Prompt engineering is a natural language processing (NLP) concept that involves discovering inputs that yield desirable or useful results. Prompting is the equivalent of telling the Genius in the magic lamp what to do. In this case, the magic lamp is DALL-E, ready to generate any image, you wish for.
Understanding prompt engineering
Just like the wishes you express can turn against you, when you prompt the machine, the way you express what it needs to do can dramatically change the output.
And the most interesting part?
Prompting was not a developed feature by AI experts. It was an emergent feature. In short, by developing these huge machine learning models, prompting became the way to have the machine execute the inputs.
None asked for it, it just happened!
In a paper, in 2021, researchers from Stanford highlighted how transformer-based models have become foundational models.
As explained in the same paper:
The story of AI has been one of increasing emergence and homogenization. With the introduction of machine learning, how a task is performed emerges (is inferred automatically) from examples; with deep learning, the high-level features used for prediction emerge; and with foundation models, even advanced functionalities such as in-context learning emerge. At the same time, machine learning homogenizes learning algorithms (e.g., logistic regression), deep learning homogenizes model architectures (e.g., Convolutional Neural Networks), and foundation models homogenizes the model itself (e.g., GPT-3).
Prompt engineering is a process used in AI where one or several tasks are converted to a prompt-based dataset that a language model is then trained to learn.

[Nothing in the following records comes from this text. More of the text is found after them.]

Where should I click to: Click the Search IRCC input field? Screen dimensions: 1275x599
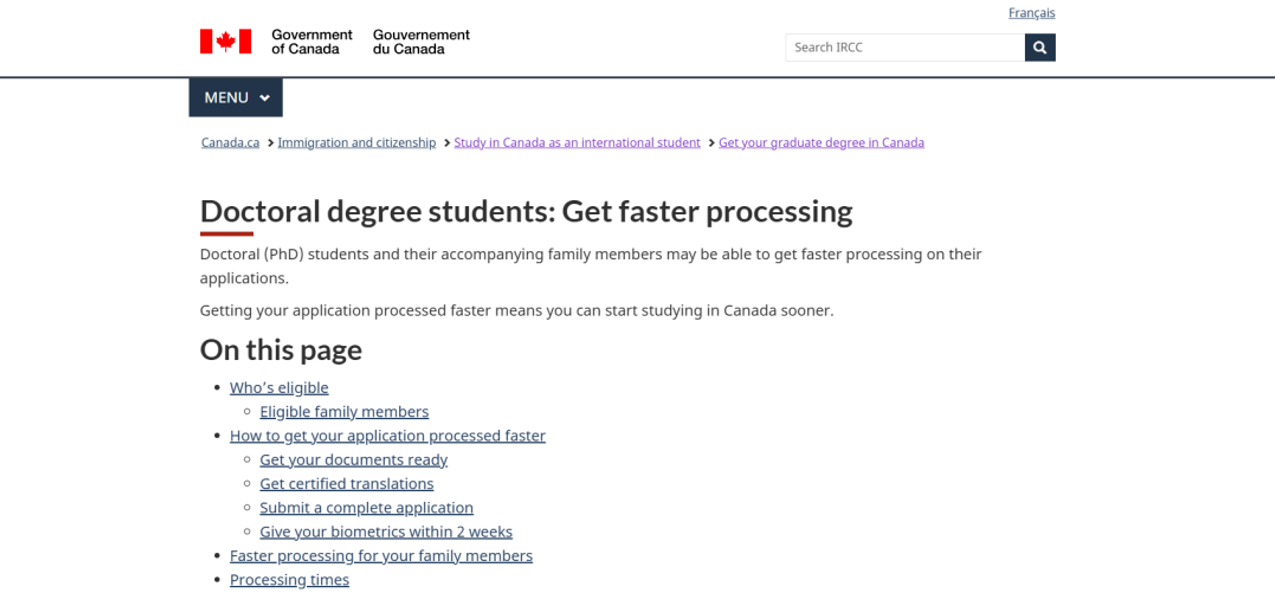click(905, 47)
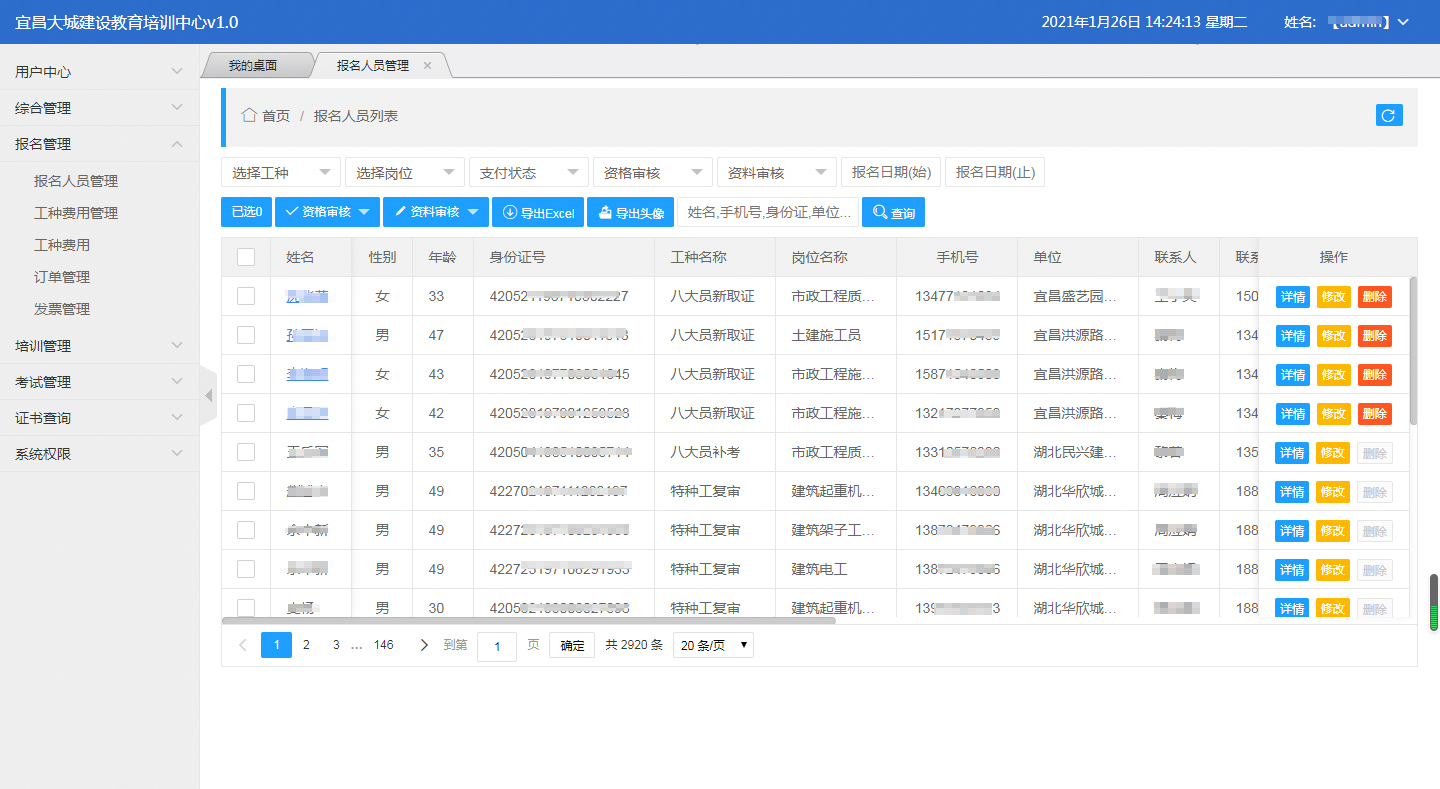Close the 报名人员管理 tab
Image resolution: width=1440 pixels, height=789 pixels.
427,65
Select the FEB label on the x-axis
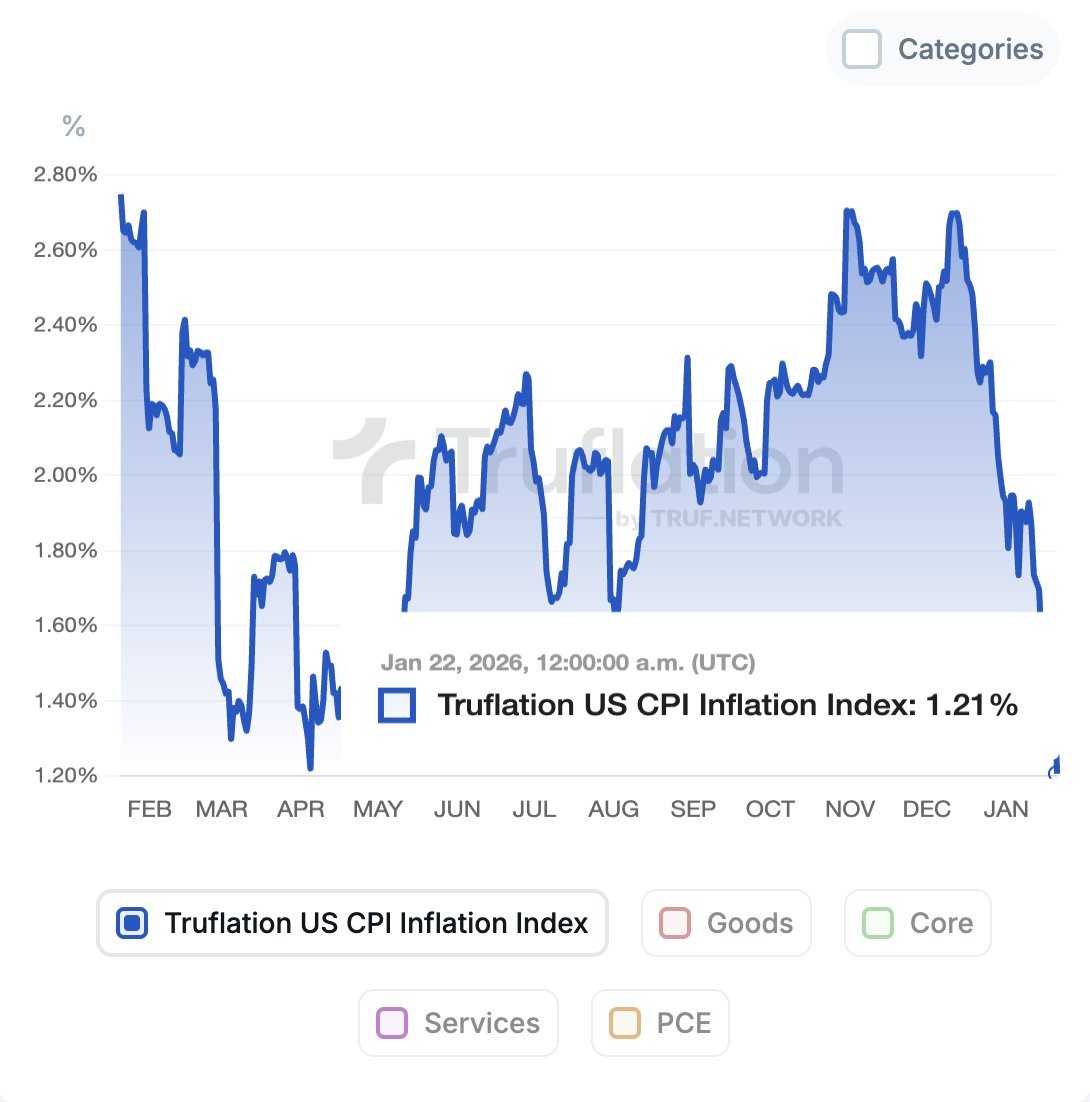 click(x=150, y=809)
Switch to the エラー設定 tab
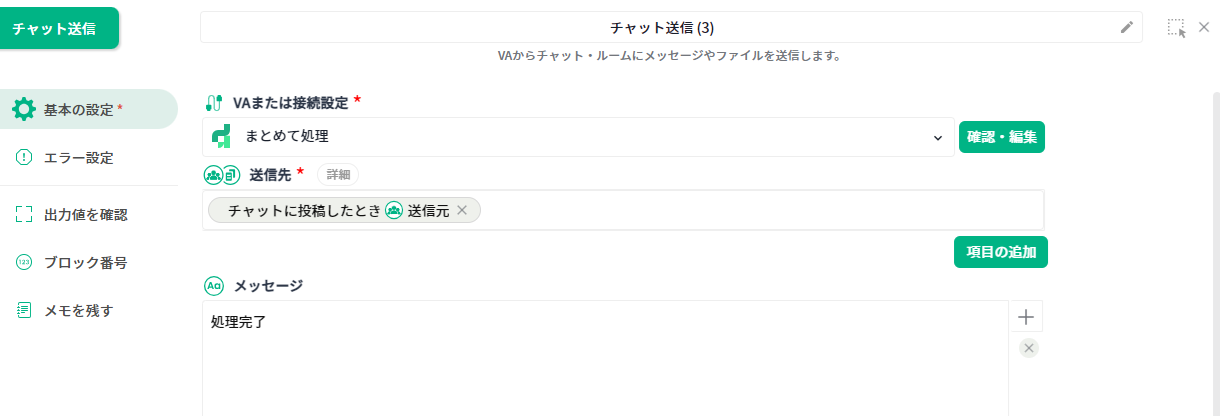This screenshot has width=1220, height=416. tap(78, 157)
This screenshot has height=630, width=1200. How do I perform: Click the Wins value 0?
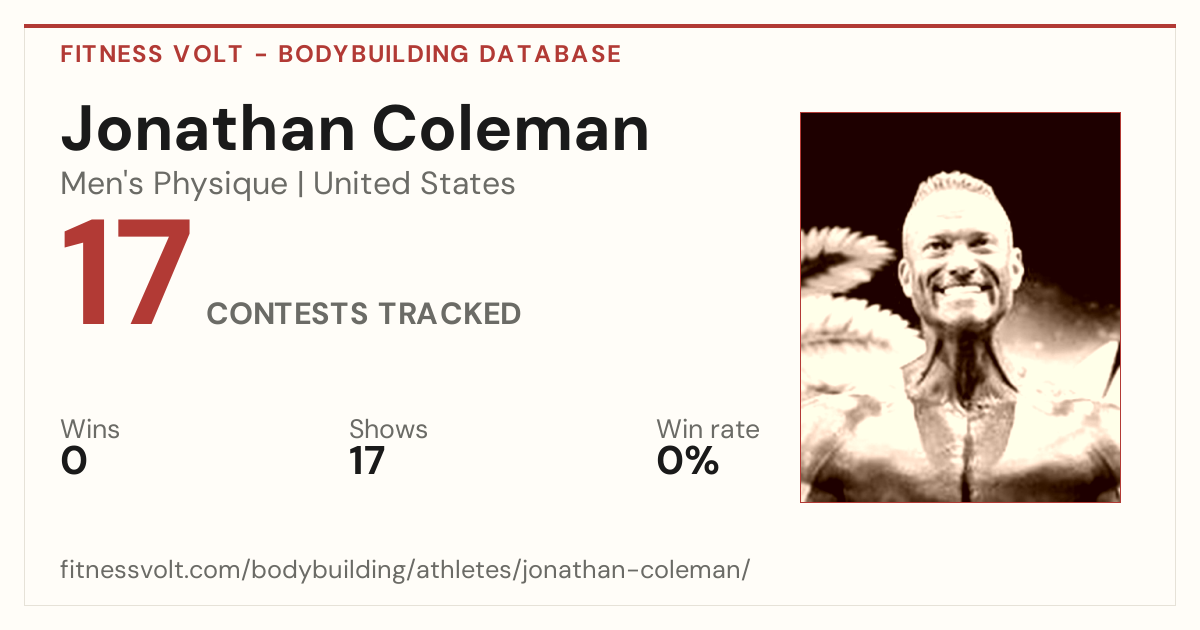(x=74, y=461)
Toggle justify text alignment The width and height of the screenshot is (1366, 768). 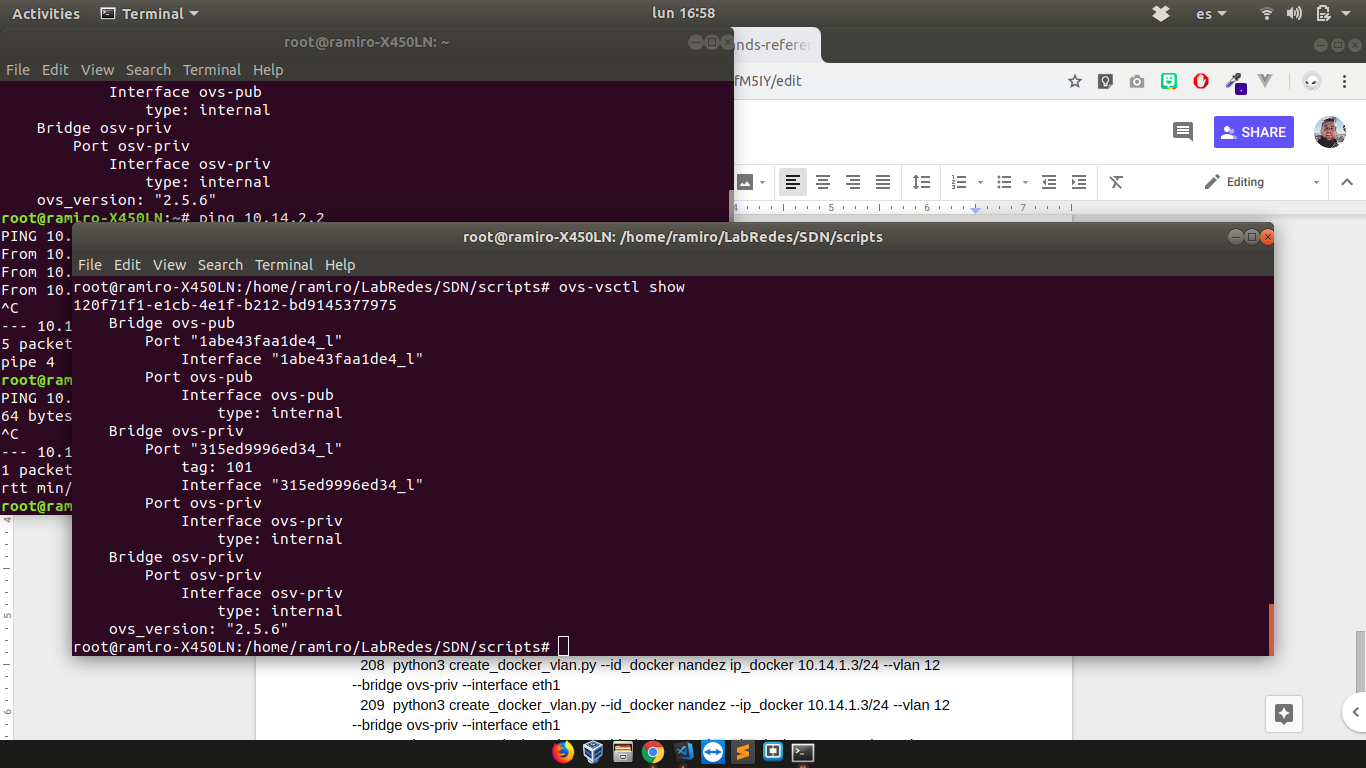(x=883, y=182)
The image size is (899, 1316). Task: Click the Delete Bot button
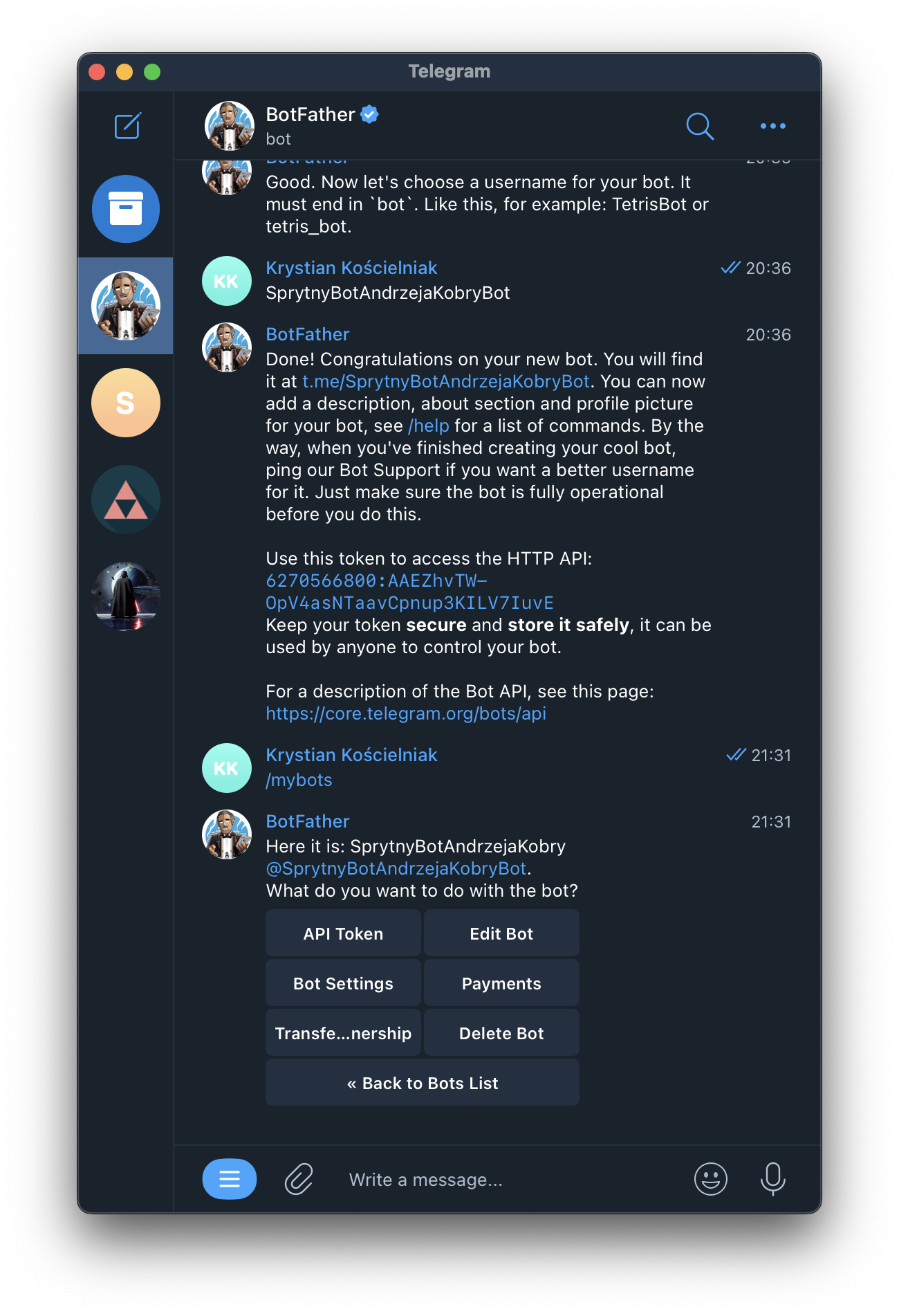[501, 1033]
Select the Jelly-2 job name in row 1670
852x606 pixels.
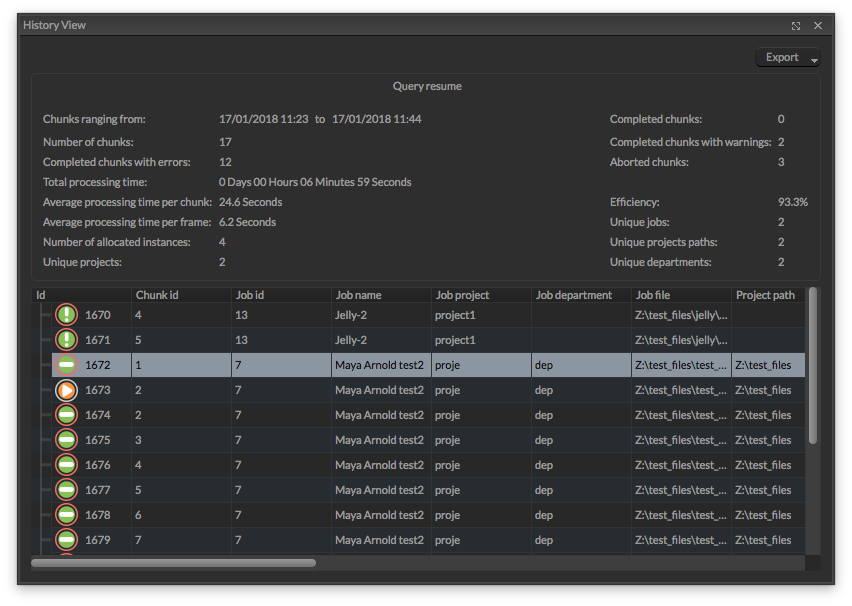pos(352,315)
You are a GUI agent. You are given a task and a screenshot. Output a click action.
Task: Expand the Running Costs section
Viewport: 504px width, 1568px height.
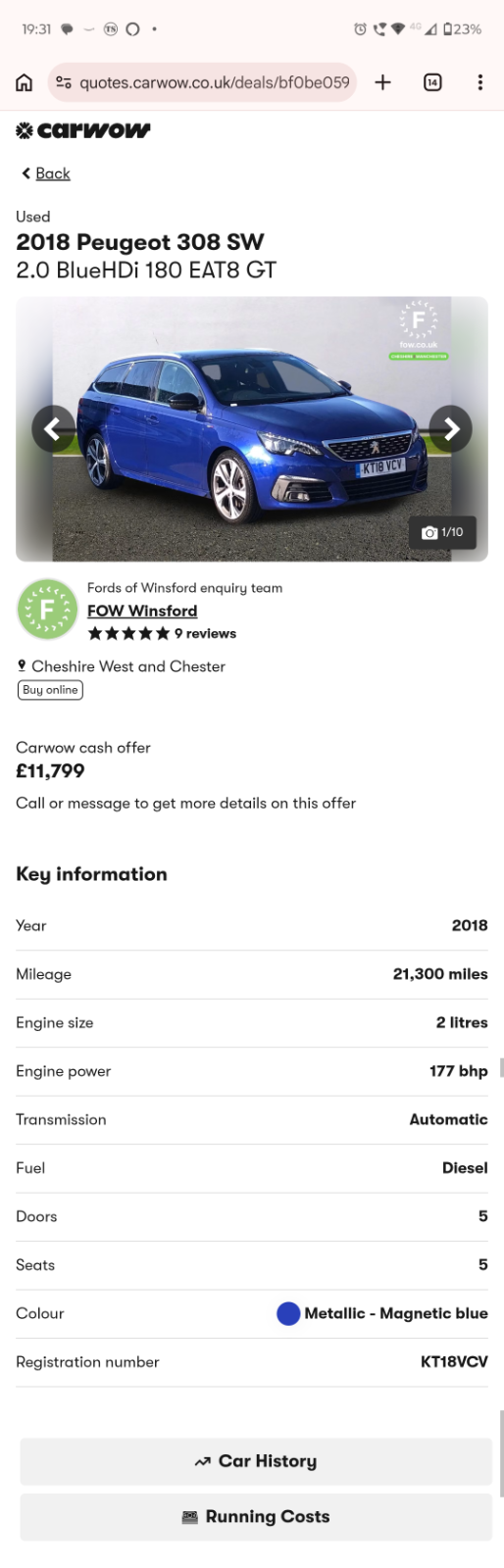tap(256, 1517)
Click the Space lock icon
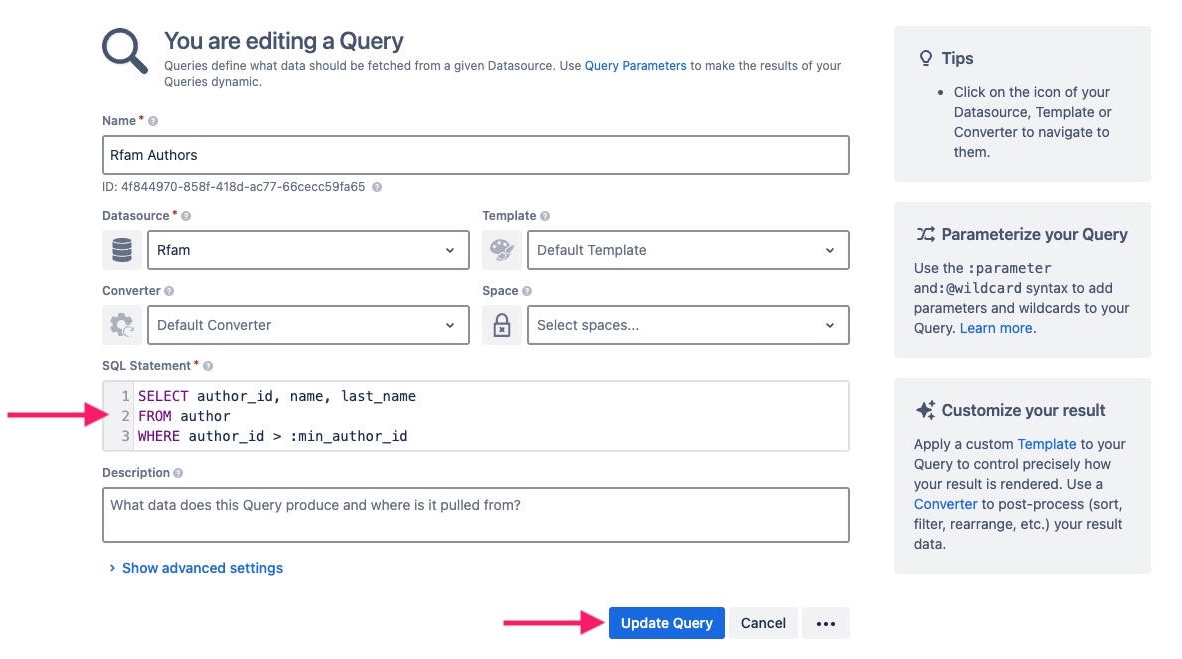The height and width of the screenshot is (659, 1182). click(503, 325)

The motivation behind prompt engineering can be difficult to understand at face value, so let’s describe the idea with an example.
Imagine that you are establishing an online food delivery platform and you possess thousands of images of different vegetables to include on the site.
The only problem is that none of the image metadata describes which vegetables are in which photos.
At this point, you could tediously sort through the images and place potato photos in the potato folder, broccoli photos in the broccoli folder, and so forth.
You could also run all the images through a classifier to sort them more easily but, as you discover, training the classifier model still requires labeled data.
Using prompt engineering, you can write a text-based prompt that you feel will produce the best image classification results.
For example, you could tell the model to show “an image containing potatoes”. The structure of this prompt – or the statement that defines how the model recognizes images – is fundamental to prompt engineering.
Writing the best prompt is often a matter of trial and error. Indeed, the prompt “an image containing potatoes” is quite different from “a photo of potatoes” or “a collection of potatoes”.
Prompt engineering best practices
Like most processes, the quality of the inputs determines the quality of the outputs. Designing effective prompts increases the likelihood that the model will return a response that is both favorable and contextual.
Writing good prompts is a matter of understanding what the model “knows” about the world and then applying that information accordingly.
Some believe it is akin to the game of charades where the actor provides just enough information for their partner to figure out the word or phrase using their intellect.
There is no point in overloading the model with all the information at once and interrupting its natural intelligence flow.
Prompt engineering and the CLIP model
The CLIP (Contrastive Language-Image Pre-training) model was developed by the AI research laboratory OpenAI in 2021.
According to researchers, CLIP is “a neural network trained on a variety of (image, text) pairs. It can be instructed in natural language to predict the most relevant text snippet, given an image, without directly optimizing for the task, similarly to the zero-shot capabilities of GPT-2 and 3.”
Based on a neural network model, CLIP was trained on over 400 million image-text pairs which consist of an image matched with a caption.
Using this information, one can input an image into the model and it will generate a caption or summary it believes is the most accurate.
The above quote also touches on the zero-shot capabilities of CLIP which makes it somewhat special among machine learning models.
Most classifiers trained to recognize apples and oranges, for example, are expected to perform well on classifying apples and oranges but generally won’t detect bananas.
Some models, including CLIP, GPT-2, and GPT-3, can recognize bananas. In other words, they can execute tasks that they weren’t explicitly trained to perform. This ability is known as zero-shot learning.
- Prompt engineering is a natural language processing (NLP) concept that involves discovering inputs that yield desirable or useful results.
- Like most processes, the quality of the inputs determines the quality of the outputs in prompt engineering. Designing effective prompts increases the likelihood that the model will return a response that is both favorable and contextual.
- Developed by OpenAI, the CLIP (Contrastive Language-Image Pre-training) model is an example of a model that utilizes prompts to classify images and captions from over 400 million image-caption pairs.